TAREA A REALIZAR —
Reproduce sin cambios los registros desde la línea que contiene "Given: Click the Fifth place text box" y hasta la línea que contiene "I will pos(568,114).", ambas incluidas.

DATOS DEL EJERCICIO —
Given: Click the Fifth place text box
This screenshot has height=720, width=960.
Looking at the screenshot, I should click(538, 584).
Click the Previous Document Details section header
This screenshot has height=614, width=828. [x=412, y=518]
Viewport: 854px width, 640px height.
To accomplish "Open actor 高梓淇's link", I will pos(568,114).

--

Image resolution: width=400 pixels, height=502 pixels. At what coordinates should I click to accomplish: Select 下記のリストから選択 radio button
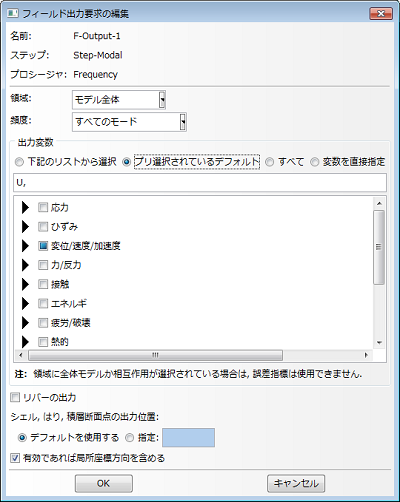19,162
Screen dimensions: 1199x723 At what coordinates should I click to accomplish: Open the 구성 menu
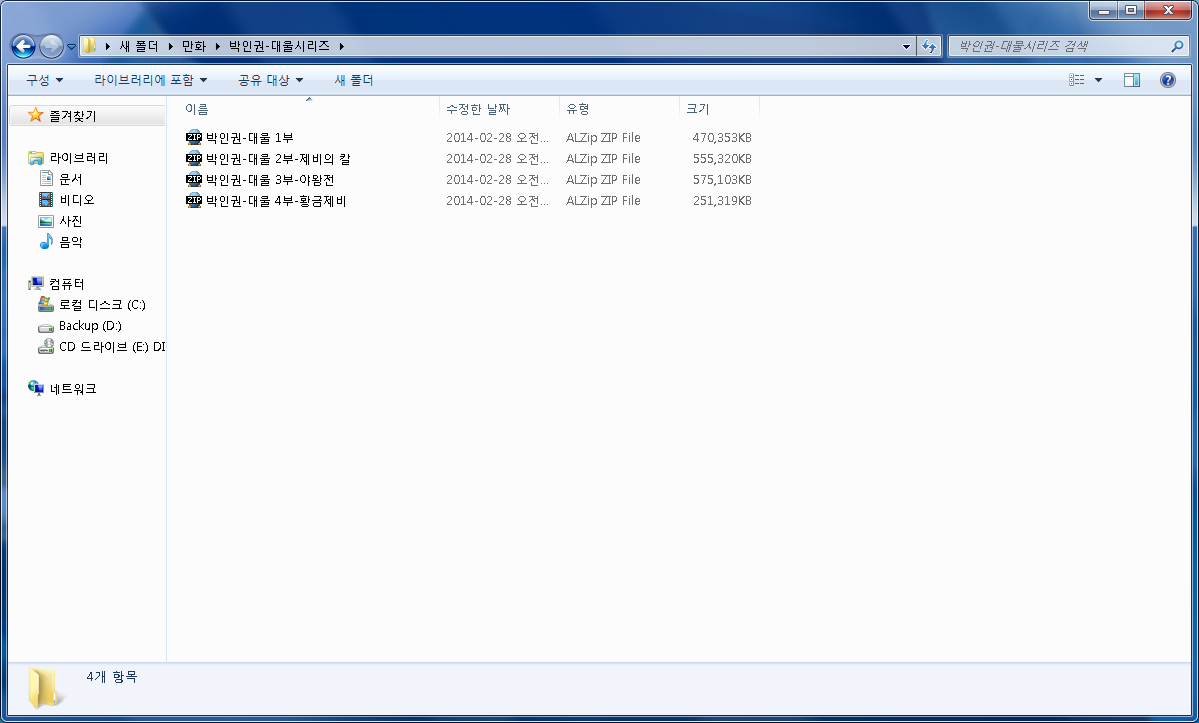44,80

RESPUESTA ESPERADA —
Given: Click the Fifth place text box
This screenshot has height=720, width=960.
Looking at the screenshot, I should click(538, 584).
Click the Previous Document Details section header
This screenshot has height=614, width=828. [x=412, y=518]
Viewport: 854px width, 640px height.
To accomplish "Open actor 高梓淇's link", I will pos(568,114).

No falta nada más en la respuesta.